Assim, os sistemas “rastreiam essas pessoas específicas por toda a cidade e por toda a sua rede de vigilância”.

“Penso que é justo prever que com o tempo a utilização das câmaras de vigilância e da tecnologia de reconhecimento facial em Hong Kong vai começar a assemelhar-se muito às da China continental”, reconhece.

A polícia de Hong Kong tem argumentado que as câmaras ajudam a combater o crime, apontando para um programa-piloto no início deste ano de 15 câmaras instaladas num distrito. Tang disse ao Sing Tao Daily que essas câmaras já forneceram provas e pistas para pelo menos seis crimes e que a polícia vai dar prioridade às áreas de alto risco ou de alta criminalidade para as restantes câmaras.

Nos primeiros cinco meses deste ano, registou-se um aumento de 3% dos crimes em relação ao mesmo período do ano passado, segundo o jornal Sing Tao.

Em comunicado, a polícia diz à CNN que as novas câmaras apenas iriam monitorizar locais públicos e apagar as imagens ao fim de 31 dias. As câmaras devem seguir a legislação existente em matéria de privacidade de dados pessoais, bem como “diretrizes internas abrangentes e sólidas”, afirma a polícia, sem especificar em que consistem essas diretrizes.

Ao ponderar a utilização de câmaras equipadas com IA, “a polícia irá certamente cumprir as leis relevantes”, acrescenta a força.

No entanto, vários especialistas entrevistados pela CNN duvidam que as leis existentes, redigidas há décadas com amplas exceções para a polícia, sejam suficientes.

Steve Tsang, diretor do Instituto Chinês SOAS da Universidade de Londres, alerta para o facto de as novas câmaras poderem ser “utilizadas para fins de repressão política”, se forem utilizadas ao abrigo da “draconiana” lei de segurança nacional.

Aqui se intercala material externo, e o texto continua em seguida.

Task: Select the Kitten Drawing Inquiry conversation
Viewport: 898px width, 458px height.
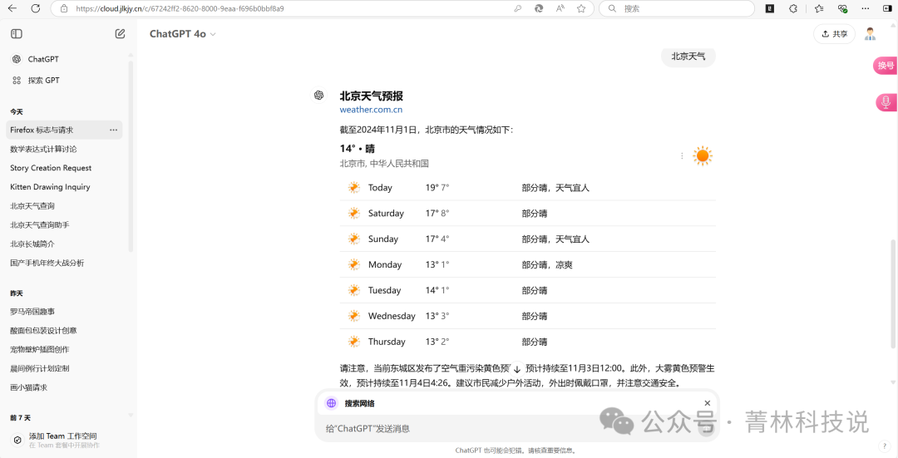Action: (50, 187)
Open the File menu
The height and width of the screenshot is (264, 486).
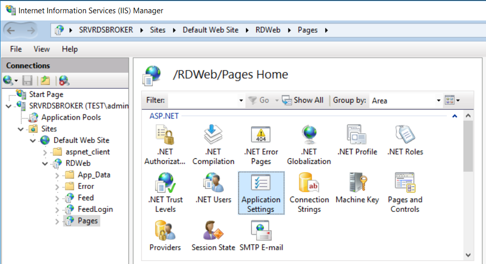click(16, 49)
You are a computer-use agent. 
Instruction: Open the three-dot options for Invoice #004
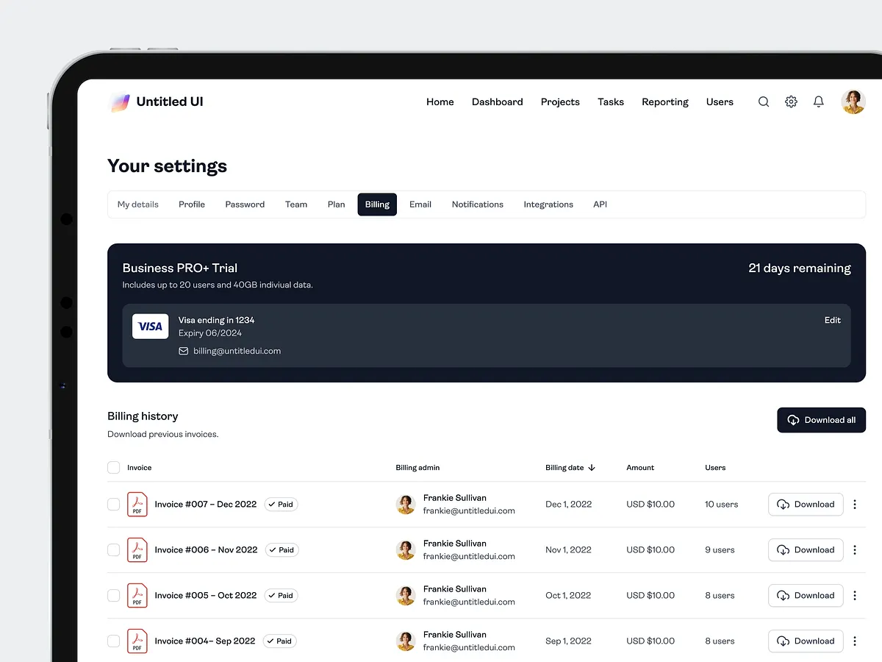855,641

A menos que as autoridades garantam ao público que as câmaras não vão ser utilizadas para esse fim, “é provável que se trate de mais um passo no sentido de tornar a aplicação da lei em Hong Kong mais próxima da forma como é feita na China continental”, acredita.

Como regulamentar o reconhecimento facial

Outros especialistas afirmam que é demasiado cedo para dizer qual será o impacto da medida em Hong Kong, uma vez que as autoridades ainda não definiram em pormenor a forma como vão fazer uso desta tecnologia.

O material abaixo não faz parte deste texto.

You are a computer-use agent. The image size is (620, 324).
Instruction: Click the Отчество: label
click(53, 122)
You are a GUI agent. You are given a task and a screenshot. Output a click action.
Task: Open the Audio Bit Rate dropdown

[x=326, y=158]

“A lei de Hong Kong não reflete, em todos os aspetos, o que acontece na China continental”, considera Normann Witzleb, professor associado de proteção de dados e privacidade na Universidade Chinesa de Hong Kong.

Mas é por isso que é ainda mais importante que as autoridades se debrucem sobre uma série de questões ainda sem resposta, avisa.

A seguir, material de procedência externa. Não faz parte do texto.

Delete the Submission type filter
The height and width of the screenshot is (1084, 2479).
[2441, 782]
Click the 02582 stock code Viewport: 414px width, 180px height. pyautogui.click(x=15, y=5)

Uma câmara de segurança no passeio marítimo de Victoria Harbour, Hong Kong (Chan Long Hei/SOPA Images/LightRocket/Getty Images)

Por exemplo, ainda não é claro se Hong Kong vai utilizar o reconhecimento facial em direto, que analisa constantemente o ambiente, ou se a tecnologia só vai ser aplicada a imagens anteriores quando ocorrerem determinados crimes ou quando for concedida autorização legal.

Witzleb também levanta a questão de saber quem teria o poder de autorizar a utilização do reconhecimento facial e que situações o poderiam justificar. Seria utilizado por exemplo para perseguir crimes e localizar suspeitos ou para outras medidas de segurança pública, como a identificação de pessoas desaparecidas?

E, acrescenta Witzleb, será que a polícia vai utilizar a tecnologia através das suas bases de dados de imagens existentes ou utilizá-la de forma mais alargada com imagens na posse de outras autoridades públicas ou mesmo com imagens de qualquer pessoa disponíveis ao público?

“É importante conceber diretrizes para esses sistemas que reconheçam devidamente os potenciais benefícios que têm, mas que também admitam que não são infalíveis e que têm o potencial de interferir com os direitos (das pessoas) de forma grave”, aponta Witzleb.

Independentemente da forma como o reconhecimento facial possa ser utilizado, tanto Hoffman como Witzleb afirmam que a presença dessa tecnologia e o aumento do número de câmaras de segurança podem fazer com que os habitantes de Hong Kong se sintam menos livres sob o olhar sempre atento da polícia.

“Quando sentimos que estamos a ser monitorizados, isso afeta também o nosso comportamento e os nossos sentimentos de liberdade”, diz Hoffman. “Penso que existe um elemento de coerção estatal que não tem de estar relacionado com a eficácia da própria tecnologia.”